++++ Information given ++++

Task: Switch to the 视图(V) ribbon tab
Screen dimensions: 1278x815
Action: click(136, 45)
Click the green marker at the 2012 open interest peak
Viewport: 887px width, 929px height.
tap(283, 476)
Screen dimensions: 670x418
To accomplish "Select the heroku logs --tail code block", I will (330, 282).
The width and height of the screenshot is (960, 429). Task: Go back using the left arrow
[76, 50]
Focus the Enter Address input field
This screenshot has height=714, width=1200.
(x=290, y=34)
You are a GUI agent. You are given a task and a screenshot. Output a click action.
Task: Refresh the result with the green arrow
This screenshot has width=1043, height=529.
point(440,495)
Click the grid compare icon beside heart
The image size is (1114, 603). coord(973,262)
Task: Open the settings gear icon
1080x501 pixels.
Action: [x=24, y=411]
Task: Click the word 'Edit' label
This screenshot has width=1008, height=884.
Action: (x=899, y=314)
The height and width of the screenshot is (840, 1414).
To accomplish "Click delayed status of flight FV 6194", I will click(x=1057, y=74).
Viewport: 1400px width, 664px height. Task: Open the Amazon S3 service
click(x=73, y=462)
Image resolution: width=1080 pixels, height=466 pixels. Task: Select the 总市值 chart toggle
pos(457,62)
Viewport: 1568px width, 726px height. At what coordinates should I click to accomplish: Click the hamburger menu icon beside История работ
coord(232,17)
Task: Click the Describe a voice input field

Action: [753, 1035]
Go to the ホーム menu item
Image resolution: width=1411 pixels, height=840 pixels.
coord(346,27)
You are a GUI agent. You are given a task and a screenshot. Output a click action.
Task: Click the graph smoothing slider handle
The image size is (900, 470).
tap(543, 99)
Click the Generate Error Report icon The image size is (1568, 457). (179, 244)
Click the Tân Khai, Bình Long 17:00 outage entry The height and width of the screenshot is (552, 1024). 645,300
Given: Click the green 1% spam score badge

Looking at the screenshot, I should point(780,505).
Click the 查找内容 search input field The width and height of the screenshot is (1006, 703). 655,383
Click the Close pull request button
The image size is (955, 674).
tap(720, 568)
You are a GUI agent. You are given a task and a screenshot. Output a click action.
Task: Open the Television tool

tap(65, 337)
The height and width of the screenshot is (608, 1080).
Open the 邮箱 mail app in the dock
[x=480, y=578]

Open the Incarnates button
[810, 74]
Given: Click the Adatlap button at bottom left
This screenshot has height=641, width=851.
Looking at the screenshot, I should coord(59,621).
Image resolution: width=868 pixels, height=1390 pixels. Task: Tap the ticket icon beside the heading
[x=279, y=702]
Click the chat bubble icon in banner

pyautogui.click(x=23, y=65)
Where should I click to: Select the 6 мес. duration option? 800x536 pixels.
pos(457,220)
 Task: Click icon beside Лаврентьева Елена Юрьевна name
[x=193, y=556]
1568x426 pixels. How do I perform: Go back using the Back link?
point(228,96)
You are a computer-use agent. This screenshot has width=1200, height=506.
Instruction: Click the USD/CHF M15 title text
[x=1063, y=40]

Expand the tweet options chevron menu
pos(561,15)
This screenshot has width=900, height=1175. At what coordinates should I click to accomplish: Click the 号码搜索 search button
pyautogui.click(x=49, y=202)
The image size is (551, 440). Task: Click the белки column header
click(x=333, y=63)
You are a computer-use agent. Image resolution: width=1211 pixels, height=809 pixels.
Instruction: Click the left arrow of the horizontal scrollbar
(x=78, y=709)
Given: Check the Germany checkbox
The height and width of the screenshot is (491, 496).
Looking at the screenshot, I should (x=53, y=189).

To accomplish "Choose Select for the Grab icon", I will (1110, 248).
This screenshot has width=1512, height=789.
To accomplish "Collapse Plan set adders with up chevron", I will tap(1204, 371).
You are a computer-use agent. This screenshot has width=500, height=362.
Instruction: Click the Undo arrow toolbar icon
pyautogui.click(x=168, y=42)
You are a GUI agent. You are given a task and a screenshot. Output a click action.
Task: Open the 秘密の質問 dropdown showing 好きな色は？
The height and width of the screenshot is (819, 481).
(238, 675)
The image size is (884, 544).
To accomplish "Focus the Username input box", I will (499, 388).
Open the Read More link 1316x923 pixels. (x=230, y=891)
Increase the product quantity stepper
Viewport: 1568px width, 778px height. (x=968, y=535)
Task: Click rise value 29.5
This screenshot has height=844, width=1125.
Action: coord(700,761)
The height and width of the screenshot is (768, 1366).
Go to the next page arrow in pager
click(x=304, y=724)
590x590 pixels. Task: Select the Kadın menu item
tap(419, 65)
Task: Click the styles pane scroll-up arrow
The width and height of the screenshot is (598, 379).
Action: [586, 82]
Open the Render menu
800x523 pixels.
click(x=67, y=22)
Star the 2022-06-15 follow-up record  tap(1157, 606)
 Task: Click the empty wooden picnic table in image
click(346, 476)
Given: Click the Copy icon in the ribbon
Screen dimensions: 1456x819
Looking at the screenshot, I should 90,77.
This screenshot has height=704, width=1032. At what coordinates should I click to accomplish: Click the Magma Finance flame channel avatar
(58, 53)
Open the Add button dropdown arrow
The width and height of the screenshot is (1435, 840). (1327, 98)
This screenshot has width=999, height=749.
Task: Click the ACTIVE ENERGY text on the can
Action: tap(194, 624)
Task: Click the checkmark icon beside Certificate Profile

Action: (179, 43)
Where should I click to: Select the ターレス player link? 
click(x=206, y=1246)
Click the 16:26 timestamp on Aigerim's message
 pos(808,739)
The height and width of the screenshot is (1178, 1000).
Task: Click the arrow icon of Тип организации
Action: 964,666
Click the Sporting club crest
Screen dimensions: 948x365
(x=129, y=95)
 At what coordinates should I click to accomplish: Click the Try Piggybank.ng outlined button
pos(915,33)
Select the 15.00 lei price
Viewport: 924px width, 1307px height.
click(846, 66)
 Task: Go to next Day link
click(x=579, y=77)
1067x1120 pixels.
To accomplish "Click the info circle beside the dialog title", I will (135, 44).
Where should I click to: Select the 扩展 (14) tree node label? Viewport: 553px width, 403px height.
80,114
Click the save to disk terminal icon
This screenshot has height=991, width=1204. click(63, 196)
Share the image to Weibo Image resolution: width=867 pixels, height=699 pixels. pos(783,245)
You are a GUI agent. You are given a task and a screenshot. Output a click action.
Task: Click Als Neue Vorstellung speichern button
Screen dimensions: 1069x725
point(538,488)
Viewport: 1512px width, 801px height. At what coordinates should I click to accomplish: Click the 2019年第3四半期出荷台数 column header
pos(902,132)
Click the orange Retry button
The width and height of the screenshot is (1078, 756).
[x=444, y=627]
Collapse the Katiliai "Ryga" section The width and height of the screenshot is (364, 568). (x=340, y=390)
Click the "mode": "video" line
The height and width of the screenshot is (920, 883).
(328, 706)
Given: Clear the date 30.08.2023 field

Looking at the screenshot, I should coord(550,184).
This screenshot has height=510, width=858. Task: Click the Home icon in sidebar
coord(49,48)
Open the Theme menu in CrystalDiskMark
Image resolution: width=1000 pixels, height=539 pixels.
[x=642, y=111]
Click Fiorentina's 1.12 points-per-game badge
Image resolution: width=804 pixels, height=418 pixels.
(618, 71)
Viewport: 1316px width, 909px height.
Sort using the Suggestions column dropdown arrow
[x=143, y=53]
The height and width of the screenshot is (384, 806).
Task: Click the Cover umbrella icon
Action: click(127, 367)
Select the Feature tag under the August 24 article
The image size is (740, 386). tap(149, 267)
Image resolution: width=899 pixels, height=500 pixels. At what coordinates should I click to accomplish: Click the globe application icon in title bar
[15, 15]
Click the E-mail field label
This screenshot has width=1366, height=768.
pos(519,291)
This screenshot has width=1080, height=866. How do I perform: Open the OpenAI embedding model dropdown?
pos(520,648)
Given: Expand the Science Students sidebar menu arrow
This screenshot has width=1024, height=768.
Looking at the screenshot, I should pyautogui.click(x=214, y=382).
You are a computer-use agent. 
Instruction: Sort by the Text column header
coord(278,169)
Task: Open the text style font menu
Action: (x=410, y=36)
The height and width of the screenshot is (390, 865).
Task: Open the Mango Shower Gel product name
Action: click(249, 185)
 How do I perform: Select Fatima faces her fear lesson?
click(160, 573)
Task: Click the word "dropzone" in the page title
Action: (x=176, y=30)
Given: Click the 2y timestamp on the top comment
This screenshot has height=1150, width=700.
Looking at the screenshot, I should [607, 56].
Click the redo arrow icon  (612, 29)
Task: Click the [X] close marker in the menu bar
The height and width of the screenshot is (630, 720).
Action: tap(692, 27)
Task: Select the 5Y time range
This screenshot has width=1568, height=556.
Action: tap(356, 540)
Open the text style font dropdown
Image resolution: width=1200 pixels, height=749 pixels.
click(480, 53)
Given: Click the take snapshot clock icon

++++

■ **Your instructions**: Of the entries above, how many lines hold the word "ribbon"? Give back only that number.

■ **Response to this exercise**: 2